(Saved rows)
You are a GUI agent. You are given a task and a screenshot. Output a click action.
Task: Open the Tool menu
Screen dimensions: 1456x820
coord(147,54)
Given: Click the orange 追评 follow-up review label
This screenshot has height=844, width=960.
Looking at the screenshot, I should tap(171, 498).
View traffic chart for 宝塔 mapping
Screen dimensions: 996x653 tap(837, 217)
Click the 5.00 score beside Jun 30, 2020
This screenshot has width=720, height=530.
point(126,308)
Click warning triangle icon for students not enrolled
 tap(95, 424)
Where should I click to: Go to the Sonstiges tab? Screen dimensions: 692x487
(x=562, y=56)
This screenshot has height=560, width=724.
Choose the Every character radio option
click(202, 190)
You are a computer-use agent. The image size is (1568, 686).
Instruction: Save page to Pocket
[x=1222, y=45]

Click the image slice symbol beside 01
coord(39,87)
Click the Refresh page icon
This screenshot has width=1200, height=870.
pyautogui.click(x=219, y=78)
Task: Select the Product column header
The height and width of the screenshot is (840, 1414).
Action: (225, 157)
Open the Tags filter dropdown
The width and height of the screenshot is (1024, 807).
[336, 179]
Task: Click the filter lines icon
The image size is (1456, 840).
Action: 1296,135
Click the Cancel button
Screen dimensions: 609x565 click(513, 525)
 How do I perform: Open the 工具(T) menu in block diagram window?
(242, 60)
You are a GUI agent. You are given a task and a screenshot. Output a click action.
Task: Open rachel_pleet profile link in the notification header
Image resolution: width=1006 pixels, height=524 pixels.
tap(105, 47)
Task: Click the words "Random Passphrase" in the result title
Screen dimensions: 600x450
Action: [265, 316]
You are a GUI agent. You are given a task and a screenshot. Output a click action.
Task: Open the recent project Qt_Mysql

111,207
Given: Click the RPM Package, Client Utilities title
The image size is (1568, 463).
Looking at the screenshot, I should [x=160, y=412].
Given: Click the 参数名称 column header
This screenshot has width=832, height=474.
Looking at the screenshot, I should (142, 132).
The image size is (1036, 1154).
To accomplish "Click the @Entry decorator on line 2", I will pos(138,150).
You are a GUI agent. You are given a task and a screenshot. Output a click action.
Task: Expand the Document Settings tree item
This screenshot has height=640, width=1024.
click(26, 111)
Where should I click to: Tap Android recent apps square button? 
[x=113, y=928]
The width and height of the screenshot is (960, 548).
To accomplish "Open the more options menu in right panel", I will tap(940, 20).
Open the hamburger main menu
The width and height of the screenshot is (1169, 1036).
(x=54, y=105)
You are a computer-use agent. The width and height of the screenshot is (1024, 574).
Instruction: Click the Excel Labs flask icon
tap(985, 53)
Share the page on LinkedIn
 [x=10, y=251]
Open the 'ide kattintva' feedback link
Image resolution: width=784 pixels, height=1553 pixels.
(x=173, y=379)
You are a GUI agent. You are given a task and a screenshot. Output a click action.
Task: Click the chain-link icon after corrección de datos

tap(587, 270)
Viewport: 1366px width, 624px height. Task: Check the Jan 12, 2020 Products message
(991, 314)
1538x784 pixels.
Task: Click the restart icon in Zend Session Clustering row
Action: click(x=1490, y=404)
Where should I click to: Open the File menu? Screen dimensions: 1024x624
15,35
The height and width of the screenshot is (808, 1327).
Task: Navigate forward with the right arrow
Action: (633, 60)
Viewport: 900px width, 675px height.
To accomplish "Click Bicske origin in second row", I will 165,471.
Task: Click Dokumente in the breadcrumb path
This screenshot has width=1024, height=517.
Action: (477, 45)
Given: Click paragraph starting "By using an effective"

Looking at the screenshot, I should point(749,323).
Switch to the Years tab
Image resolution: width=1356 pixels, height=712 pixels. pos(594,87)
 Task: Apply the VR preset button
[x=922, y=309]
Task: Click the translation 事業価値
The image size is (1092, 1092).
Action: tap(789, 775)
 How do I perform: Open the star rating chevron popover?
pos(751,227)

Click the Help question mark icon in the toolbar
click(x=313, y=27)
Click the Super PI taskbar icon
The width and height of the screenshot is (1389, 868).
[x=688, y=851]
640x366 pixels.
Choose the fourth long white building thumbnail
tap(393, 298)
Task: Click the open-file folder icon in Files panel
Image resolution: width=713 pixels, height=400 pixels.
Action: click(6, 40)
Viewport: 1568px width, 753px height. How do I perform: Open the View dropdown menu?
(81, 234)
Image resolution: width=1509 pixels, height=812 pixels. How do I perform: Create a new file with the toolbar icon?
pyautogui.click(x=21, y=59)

→ INSTRUCTIONS TO FOLLOW: Output every one of the rows above, line for line and unchanged.

→ SOLUTION:
You are a GUI agent. You are given a task and a screenshot. Output a click action.
Task: Open the Tool menu
Screen dimensions: 1456x820
coord(147,54)
Given: Click the orange 追评 follow-up review label
This screenshot has height=844, width=960.
Looking at the screenshot, I should tap(171, 498).
View traffic chart for 宝塔 mapping
Screen dimensions: 996x653 tap(837, 217)
Click the 5.00 score beside Jun 30, 2020
This screenshot has width=720, height=530.
point(126,308)
Click warning triangle icon for students not enrolled
 tap(95, 424)
Where should I click to: Go to the Sonstiges tab? Screen dimensions: 692x487
(x=562, y=56)
This screenshot has height=560, width=724.
Choose the Every character radio option
click(202, 190)
You are a computer-use agent. The image size is (1568, 686).
Instruction: Save page to Pocket
[x=1222, y=45]

Click the image slice symbol beside 01
coord(39,87)
Click the Refresh page icon
This screenshot has width=1200, height=870.
pyautogui.click(x=219, y=78)
Task: Select the Product column header
The height and width of the screenshot is (840, 1414).
Action: (225, 157)
Open the Tags filter dropdown
The width and height of the screenshot is (1024, 807).
[336, 179]
Task: Click the filter lines icon
The image size is (1456, 840).
Action: 1296,135
Click the Cancel button
Screen dimensions: 609x565 click(513, 525)
 How do I perform: Open the 工具(T) menu in block diagram window?
(242, 60)
You are a GUI agent. You are given a task and a screenshot. Output a click action.
Task: Open rachel_pleet profile link in the notification header
Image resolution: width=1006 pixels, height=524 pixels.
tap(105, 47)
Task: Click the words "Random Passphrase" in the result title
Screen dimensions: 600x450
Action: [265, 316]
You are a GUI agent. You are given a task and a screenshot. Output a click action.
Task: Open the recent project Qt_Mysql

111,207
Given: Click the RPM Package, Client Utilities title
The image size is (1568, 463).
Looking at the screenshot, I should [x=160, y=412].
Given: Click the 参数名称 column header
This screenshot has width=832, height=474.
Looking at the screenshot, I should (142, 132).
The image size is (1036, 1154).
To accomplish "Click the @Entry decorator on line 2", I will pos(138,150).
You are a GUI agent. You are given a task and a screenshot. Output a click action.
Task: Expand the Document Settings tree item
This screenshot has height=640, width=1024.
click(26, 111)
Where should I click to: Tap Android recent apps square button? 
[x=113, y=928]
The width and height of the screenshot is (960, 548).
To accomplish "Open the more options menu in right panel", I will tap(940, 20).
Open the hamburger main menu
The width and height of the screenshot is (1169, 1036).
(x=54, y=105)
You are a computer-use agent. The width and height of the screenshot is (1024, 574).
Instruction: Click the Excel Labs flask icon
tap(985, 53)
Share the page on LinkedIn
 [x=10, y=251]
Open the 'ide kattintva' feedback link
Image resolution: width=784 pixels, height=1553 pixels.
(x=173, y=379)
You are a GUI agent. You are given a task and a screenshot. Output a click action.
Task: Click the chain-link icon after corrección de datos

tap(587, 270)
Viewport: 1366px width, 624px height. Task: Check the Jan 12, 2020 Products message
(991, 314)
1538x784 pixels.
Task: Click the restart icon in Zend Session Clustering row
Action: click(x=1490, y=404)
Where should I click to: Open the File menu? Screen dimensions: 1024x624
15,35
The height and width of the screenshot is (808, 1327).
Task: Navigate forward with the right arrow
Action: (633, 60)
Viewport: 900px width, 675px height.
To accomplish "Click Bicske origin in second row", I will 165,471.
Task: Click Dokumente in the breadcrumb path
This screenshot has width=1024, height=517.
Action: (477, 45)
Given: Click paragraph starting "By using an effective"

Looking at the screenshot, I should point(749,323).
Switch to the Years tab
Image resolution: width=1356 pixels, height=712 pixels. pos(594,87)
 Task: Apply the VR preset button
[x=922, y=309]
Task: Click the translation 事業価値
The image size is (1092, 1092).
Action: tap(789, 775)
 How do I perform: Open the star rating chevron popover?
pos(751,227)

Click the Help question mark icon in the toolbar
click(x=313, y=27)
Click the Super PI taskbar icon
The width and height of the screenshot is (1389, 868).
[x=688, y=851]
640x366 pixels.
Choose the fourth long white building thumbnail
tap(393, 298)
Task: Click the open-file folder icon in Files panel
Image resolution: width=713 pixels, height=400 pixels.
Action: click(6, 40)
Viewport: 1568px width, 753px height. How do I perform: Open the View dropdown menu?
(81, 234)
Image resolution: width=1509 pixels, height=812 pixels. How do I perform: Create a new file with the toolbar icon?
pyautogui.click(x=21, y=59)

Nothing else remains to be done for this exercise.